Paul G. Allen wrote:
James E. Henderson wrote:
Even before DOS, Micro-Soft had a BASIC interpreter they developed
from a public domain research project into proprietary software using
"borrowed" time on a mainframe system. Their BASIC ran under the CP/M
operating system developed by Digital Research, a company Micro-Soft
soon destroyed.
The story goes that Bill Gates stole BASIC from someone in a
university he attended. So, apparently, M$ didn't event write any of
their versions of BASIC.
I'm pretty sure he wasn't attending the university. He had already
dropped out. He just stole their computer time.

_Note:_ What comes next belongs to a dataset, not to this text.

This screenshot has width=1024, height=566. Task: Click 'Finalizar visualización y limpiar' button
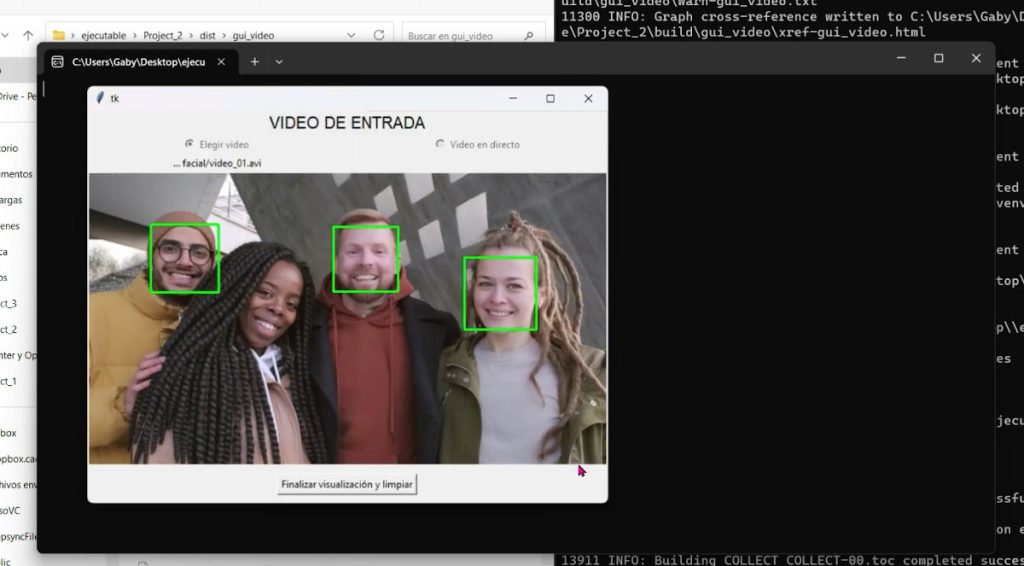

Time on a computer used to be very expensive. The federal government had
developed the BASIC interpreter and had released it into the public
domain, so Gates wasn't stealing BASIC, he was stealing computer time by
claiming he was using it for something else. He converted the public
domain program into proprietary software using that Midas touch of his,
never revealing what changes he had made to cause his version not to be
in the public domain.
Wish I could find the link I once had showing the history of M$ products.
PGA
At the time IBM wanted to release their new PC, Gates, who had already
changed the company name from Micro-Soft to Microsoft, found an
operating system developed by a kid in Seattle (I think) that would do
much the same things as CP/M without some of its issues. He once more
made some changes to the program, named it DOS, and claimed it as his
own. The kid protested that DOS was supposed to be a joint development,
that he hadn't sold all rights to it but by that time Microsoft could
afford lots of lawyers and was able to litigate the kid into obscurity.

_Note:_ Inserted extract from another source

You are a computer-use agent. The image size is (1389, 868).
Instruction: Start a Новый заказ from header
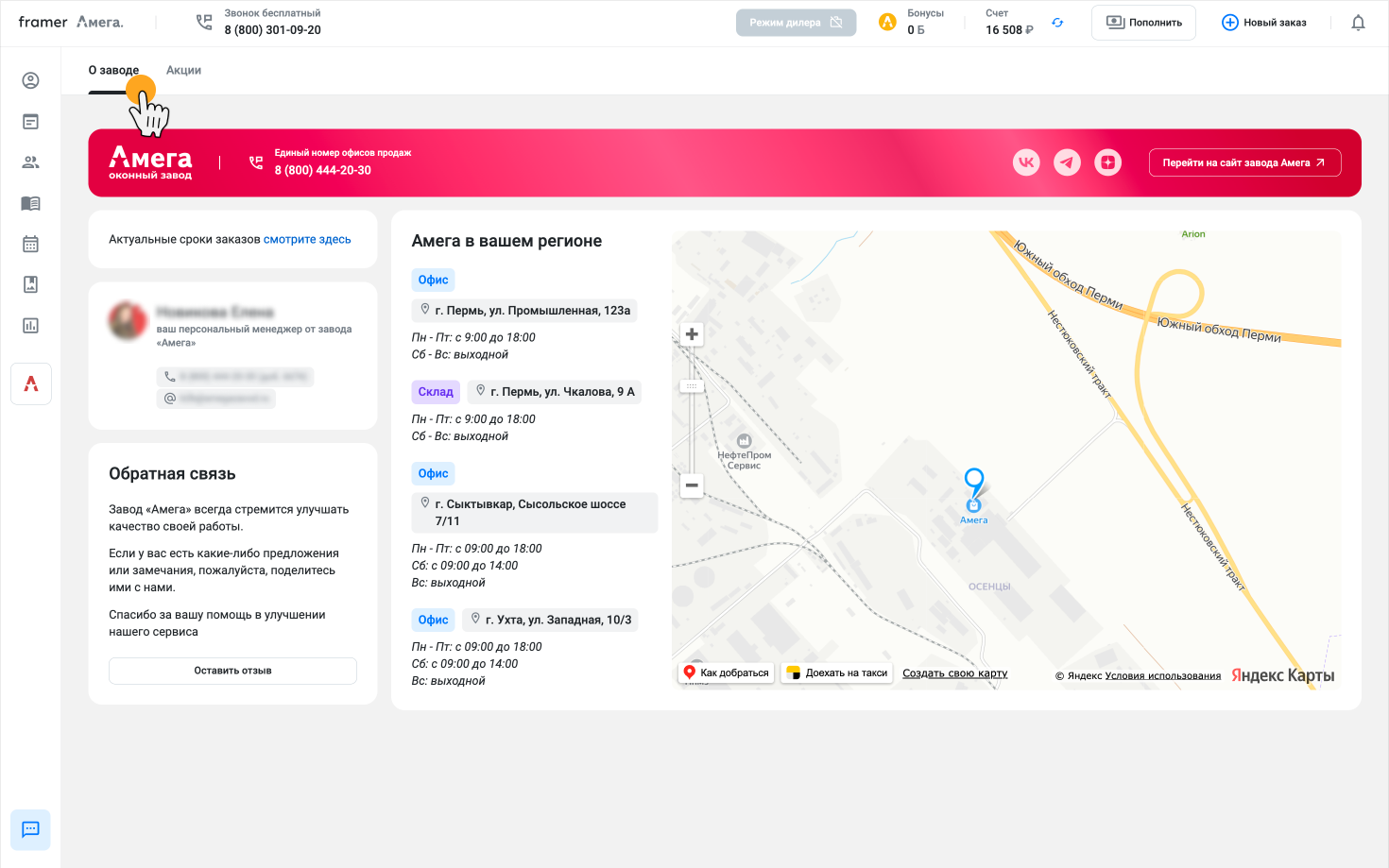click(x=1263, y=23)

It was the DOS platform that showed Microsoft how profitable releasing
pointless new versions of their operating systems could be: each version
released was crippled in some way and Microsoft always announced that
they were developing a new version with super new features. Then Digital
Research, whose CP/M was being universally ignored by then, released
their DR-DOS that fulfilled many of the promises Microsoft had been
making. Each time Microsoft made a new release incorporating some of the
features they imitated from DR-DOS, Digital Research had something new
and better to hit them with.
Windows was originally developed by Xerox PARC (Palo Alto Research
Center), who had no plans to release it, market it or even to claim
originating it. It was in the public domain, so both Apple and Microsoft
snapped it up and made their own proprietary versions of it. Even though
the Apple version was superior in many ways, it ran on a closed
architecture monochrome system; the open architecture PC was more
appealing although it took until version 3.0 for Windows to make it do
anything useful and it was always pretty much of a kludge.